Dylan Dog 385 - Perderai la testa







LORENZO BARBERIS





Il nuovo Dylan Dog 385, "Perderai la testa", uscito il 29 settembre 2018, è l'ultimo prima dell'avvio dell'ormai imminente ciclo della meteora (e il primo Dylan con le figurine, in onore dei 70 anni di Tex). La sceneggiatura è di Barbara Baraldi, il nuovo nome femminile della testata emerso con la rivoluzione dylaniata, mentre i disegni sono di Emiliano Tanzillo, che era già apparso - su testi di Simeoni - con "Miseria e crudeltà", al 354. Naturalmente, sono inevitabili spoiler nella presente analisi, e quindi consiglio vivamente di leggere prima l'albo, e tornare su queste pagine per un approfondimento dopo la prima lettura.





Credo per la prima volta in copertina di Dylan Dog appare in tutta evidenza una sanguinante testa mozzata, resa più disturbante dal fatto che l'indagatore dell'incubo regge il capo del suo immaginario doppelganger. Sullo fondo, in una composizione come al solito equilibrata, la Tour Eiffel che ci denota l'ambientazione parigina, e la Ghigliottina rivoluzionaria illuminata dalla luce lunare. 










La farfalla sopra il capo di Dylan pare quasi un segno di cupa predestinazione secondo i simbolismi Illuminati: e il cielo è bizzarro, avvolto in una strana spirale o, magari, ingombro della Meteora di cui si attende l'avvento. Come al solito, un ottimo Gigi Cavenago, che remixa gli ingredienti dell'albo in una anticipazione inquietante.
:::
**Consegne di lavoro:**
[1] Stabilisci se le seguenti affermazioni concordano con il brano su Dylan Dog 385, rispondendo sì o no e citando le parole che lo dimostrano: (a) la sceneggiatura dell'albo è di Barbara Baraldi; (b) l'albo è uscito nel 2019; (c) la copertina suggerisce un'ambientazione londinese.
[2] Elenca tutte le persone che il brano su Dylan Dog 385 indica come autori di testi, disegni o copertina di albi di Dylan Dog.
[3] Prosegui il brano su Dylan Dog 385 dal punto in cui si interrompe.
:::
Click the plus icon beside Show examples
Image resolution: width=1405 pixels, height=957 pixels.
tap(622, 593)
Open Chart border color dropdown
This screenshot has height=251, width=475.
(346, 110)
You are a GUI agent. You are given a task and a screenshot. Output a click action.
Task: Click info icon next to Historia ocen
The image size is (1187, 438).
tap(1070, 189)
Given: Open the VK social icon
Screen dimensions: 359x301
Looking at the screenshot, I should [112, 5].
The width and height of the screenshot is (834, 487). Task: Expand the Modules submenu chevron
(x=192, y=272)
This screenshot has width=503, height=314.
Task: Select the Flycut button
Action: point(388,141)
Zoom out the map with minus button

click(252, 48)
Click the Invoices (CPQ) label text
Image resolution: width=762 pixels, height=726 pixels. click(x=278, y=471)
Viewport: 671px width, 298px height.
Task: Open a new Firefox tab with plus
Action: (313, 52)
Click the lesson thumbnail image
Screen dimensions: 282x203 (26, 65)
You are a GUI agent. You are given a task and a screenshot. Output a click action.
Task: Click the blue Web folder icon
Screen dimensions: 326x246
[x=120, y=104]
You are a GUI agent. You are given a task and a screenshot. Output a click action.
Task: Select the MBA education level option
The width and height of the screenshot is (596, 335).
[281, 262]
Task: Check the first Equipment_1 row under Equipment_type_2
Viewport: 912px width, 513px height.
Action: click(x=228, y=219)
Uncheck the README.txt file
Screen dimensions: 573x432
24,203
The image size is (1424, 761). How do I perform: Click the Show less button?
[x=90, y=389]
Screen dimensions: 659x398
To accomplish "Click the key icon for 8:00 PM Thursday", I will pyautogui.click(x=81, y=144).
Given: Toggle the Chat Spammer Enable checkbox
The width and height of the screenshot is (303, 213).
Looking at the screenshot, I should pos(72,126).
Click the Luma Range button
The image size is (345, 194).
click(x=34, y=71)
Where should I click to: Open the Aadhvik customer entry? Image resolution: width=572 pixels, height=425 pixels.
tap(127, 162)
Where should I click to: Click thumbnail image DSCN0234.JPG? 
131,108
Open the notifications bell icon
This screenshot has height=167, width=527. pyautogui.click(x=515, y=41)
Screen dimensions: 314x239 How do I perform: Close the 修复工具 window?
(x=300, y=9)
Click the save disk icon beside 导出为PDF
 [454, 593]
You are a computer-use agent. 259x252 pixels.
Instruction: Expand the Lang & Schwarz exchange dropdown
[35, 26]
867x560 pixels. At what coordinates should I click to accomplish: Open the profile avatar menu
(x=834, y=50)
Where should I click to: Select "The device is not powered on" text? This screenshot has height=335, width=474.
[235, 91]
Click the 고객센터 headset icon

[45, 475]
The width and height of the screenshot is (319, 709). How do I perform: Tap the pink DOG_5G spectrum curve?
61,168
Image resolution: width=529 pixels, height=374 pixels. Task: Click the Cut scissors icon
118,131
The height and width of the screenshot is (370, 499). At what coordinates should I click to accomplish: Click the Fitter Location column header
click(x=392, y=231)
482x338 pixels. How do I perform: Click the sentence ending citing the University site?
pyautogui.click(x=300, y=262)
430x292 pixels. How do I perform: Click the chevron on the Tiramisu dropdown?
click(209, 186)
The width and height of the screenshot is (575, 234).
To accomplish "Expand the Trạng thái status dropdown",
:::
**Soluzioni dell'esercizio:**
[1]
(a) Sì: «La sceneggiatura è di Barbara Baraldi».
(b) No: «uscito il 29 settembre 2018».
(c) No: «la Tour Eiffel che ci denota l'ambientazione parigina».

[2] Barbara Baraldi, Emiliano Tanzillo, Simeoni, Gigi Cavenago

[3]
Dylan in ogni caso era già stato in Francia, nel 213, "L'uccisore di streghe".  Nell'albo di Pasquale Ruju e Pietro Dall'Agnol si occupava di un serial killer di streghe, però nell'immaginaria Beauport, nonostante la cover parigina. Ignoro se vi siano state altre trasferte minori (lo escluderei, essendo Dylan piuttosto "sedentario" in ambiente londinese o al massimo britannico). A Parigi c'era invece stato il viaggiatore Dampyr (ormai intrecciato con Dylan da un "episodio crossover"). 













L'inizio è in medias res, con una bella quadrupla (5) cui segue una azione frenetica e inquietante (e la copertina ci fa presagire il peggio, è chiaro). Il tunnel in cui corre la macchina è un indizio che potrebbe farci capire dove sta venendo portato Dylan, unito a quanto sappiamo dalla copertina.





Poi, un flashback (8) ci introduce la colonna sonora, una adeguata Miss Lucifer degli scozzesi "Primal Scream", con una nuova quadrupla dove Tanzillo evoca con ricchezza di dettagli merlettati l'atmosfera noir da sfilata goth.













Le note e le strofe della canzone accompagnano idealmente la sfilata di moda parigina (8-11) - la musica potrebbe essere quindi intradiegetica - che ci conduce fino all'ouverture di p.11, con il titolo di testa su una quadrupla splatter di indubbio impatto. In quest'albo, seconda storia sia della Baraldi, sia di Tanzillo (non congiuntamente), a quanto pare, le quadruple sono preferite come soluzione visiva alla splash page tipica del rinascimento dylaniato dell'età Recchioni. Può derivare dalla densità di eventi, azioni, testi e situazioni tipica della Baraldi, ma la cosa ha anche una probabile valenza di cifra stilistica. Particolarmente riuscita, nel tema della decapitazione splatter, la modalità all'inizio inspiegabile con cui tale evento avviene, che aggiunge una giusta sfumatura perturbante all'evento, per essere poi sciolta nel finale con la relativa spiegazione.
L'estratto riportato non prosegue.